● **ТЕКСТ**:
В эволюции живописипоследней трети XIX — начала XX века во Франции и в России немало параллелей и общих тенденций. Однако есть и существенные различия. Россия отставала от Запада в социально-экономическом и политическом развитии. В отличие от передовых стран Европы, в России данного исторического периода вплоть до событий 1917 года ещё не были решены вопросы буржуазно-демократической революции, приблизительно до середины 90-х годов продолжался этап разночинского освободительного движения. Трудовой народ находился в особенно бесправном положении. Резко выявилась оппозиция между демократической общественностью и самодержавной властью, её бюрократически-чиновным аппаратом. В этих условиях передовые деятели культуры, в том числе художники, выступали вместе с демократической общественностью за народные права. Знаменем литературы и искусства был критический реализм, отрицание существующего общественного строя. Вместе с тем, поскольку на повестке дня стояли в первую очередь вопросы буржуазной революции, искусство не могло выдвинуть в достаточной степени значительной позитивной эстетической программы: буржуазный идеал, уже реализованный на Западе, не только не привлекал, но и отталкивал деятелей русской культуры. Постепенно, однако, с наступлением пролетарского этапа освободительного движения все настойчивее встает вопрос о разработке в искусстве положительных идеалов. Уже Репин и Суриков в своих замечательных картинах пришли к переосмыслению воззрений революционного народничества, поставив под сомнение доминирующую роль в истории героя-одиночки и раскрыв огромные творческие потенции народных масс. Будущее ощутимо стояло на пороге истории, и чуткие к пульсу времени художники, не видя возможности в утверждении ценностей настоящего, вольно или невольно ориентировались на будущее, что выражалось, конечно, не в создании его «проектов», а в преображении действительности согласно неким идеалам. В силу неясности для большинства художников общественно-исторических перспектив эти идеалы зачастую были весьма неопределённы. Но вполне определённой была романтическая жажда прекрасных идеалов, настоятельная в них потребность.

● **БЛОК ДАННЫХ**:
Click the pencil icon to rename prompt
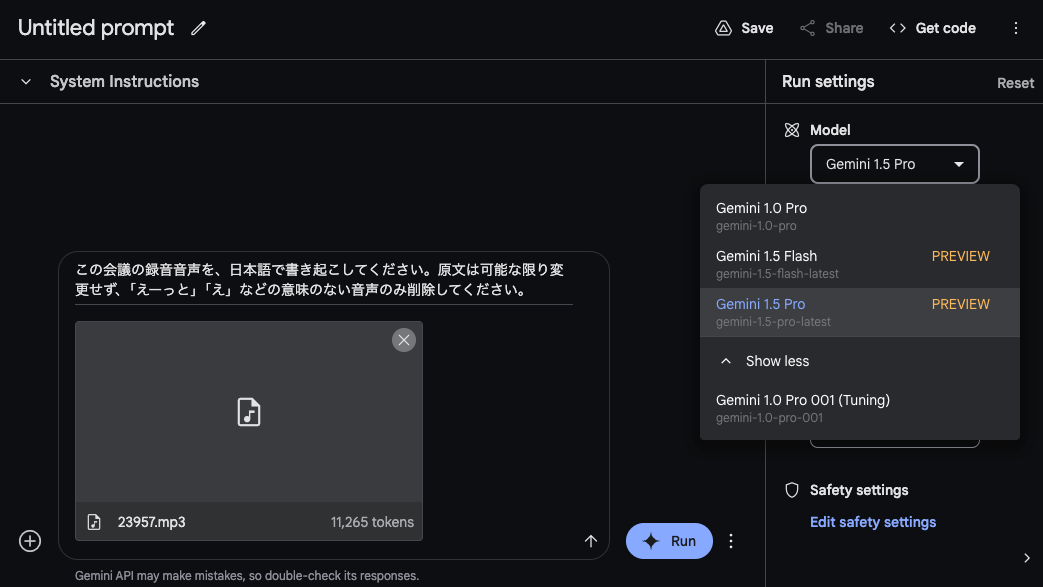The width and height of the screenshot is (1043, 587). (x=198, y=29)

● **ЗАДАНИЕ**:
Ответьте по тексту о русской и французской живописи:
(а) До какого примерно времени продолжался этап разночинского освободительного движения?
(б) Что было знаменем литературы и искусства?
(в) Какие художники пришли к переосмыслению воззрений революционного народничества?

● **ОТВЕТ**:
(а) Приблизительно до середины 90-х годов.
(б) Критический реализм, отрицание существующего общественного строя.
(в) Репин и Суриков.